The conflict between Russia and Ukraine has been going on for a year now. In addition to the immediately tangible effects, there are collateral ones that could result in an ‘information war’, a war within a war.
New and traditional media narratives are exposed to Russian propaganda, in some countries more than in others. In this specific case, the focus is on Latvia, a land whose inhabitants are 36% Russian-speaking. Before delving into how communication works in a country like Latvia, it is necessary to take a step back and open a parenthesis on how, for some years now, information has been conveyed.
Since digital information took over, one is constantly exposed to fake and ‘selected’ news: those that, in a nutshell, only tell part of the truth, i.e. show only one side of the same coin. This became apparent during the pandemic, when the spread of fake or ‘selected’ news was almost unmanageable.
Therefore, it was difficult for users to get complete information. The enormous reach of this type of news is also and above all due to the inherent algorithm of social networks; if a user only follows certain types of accounts, it is easier for the algorithm to suggest specific types of news to them, regardless of their veracity.
Communication in Latvia
Back to Latvia, where the main risk could have been a nationalist uprising, considering the large number of Russian speakers and citizens of Russian origin living there. From the outset of the conflict, the Latvian government made its position clear, strongly condemning the Kremlin’s attack on Ukraine. However, for the news to be available to all, it also had to be translated into Russian and published on Russian-language websites.
Since February 2022, those who followed Russian state television or internationally renowned news programmes such as Russia Today and were not resident in Russia no longer had access to that kind of dissemination. The Latvia issue remains: the coexistence of two identities in the same state. A state that, as mentioned above, has aberrated the Russian invasion.
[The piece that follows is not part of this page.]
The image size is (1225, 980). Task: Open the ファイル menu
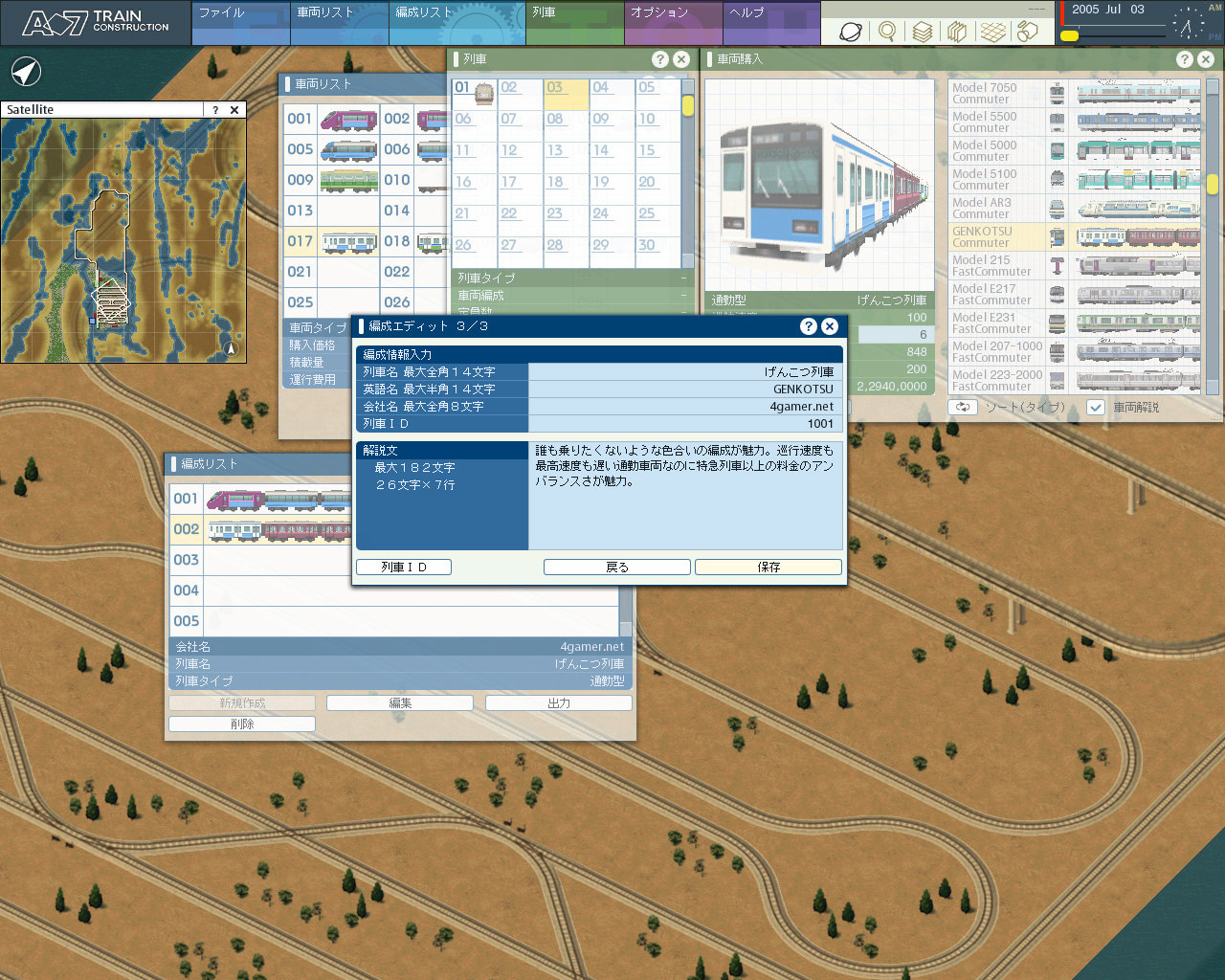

Disclosure has always been timely on the part of the government, but as will be seen below, it has encountered several difficulties.
News and media
Meta, the parent company of Facebook and Instagram, released interesting data on the Latvian media landscape: currently, it is mainly based on online news. Before investigating the numbers found by Meta, another figure is given (Kemp, 2022): 78% of the Latvian resident population has a social account. Going back to Meta, last year in Latvia, Facebook had almost 875 thousand users, a figure of particular interest because misinformation, as explained above, comes from misuse that can be made for political purposes and the possibility of spreading untrue news or clickbait.
Let’s also clarify another point: in February 2022, in addition to the purchase of space on social networks and news agencies by the Russian state through disguised companies and third parties, websites were created following the same procedure; a source of information that, looking at the numbers, could reach thousands of individuals. In short, the opportunity to advance propaganda was expanded. Latvia adhered to the restrictions shared by Europe and NATO, also in terms of communication, as well as economic sanctions to be imposed on the Putin-led country.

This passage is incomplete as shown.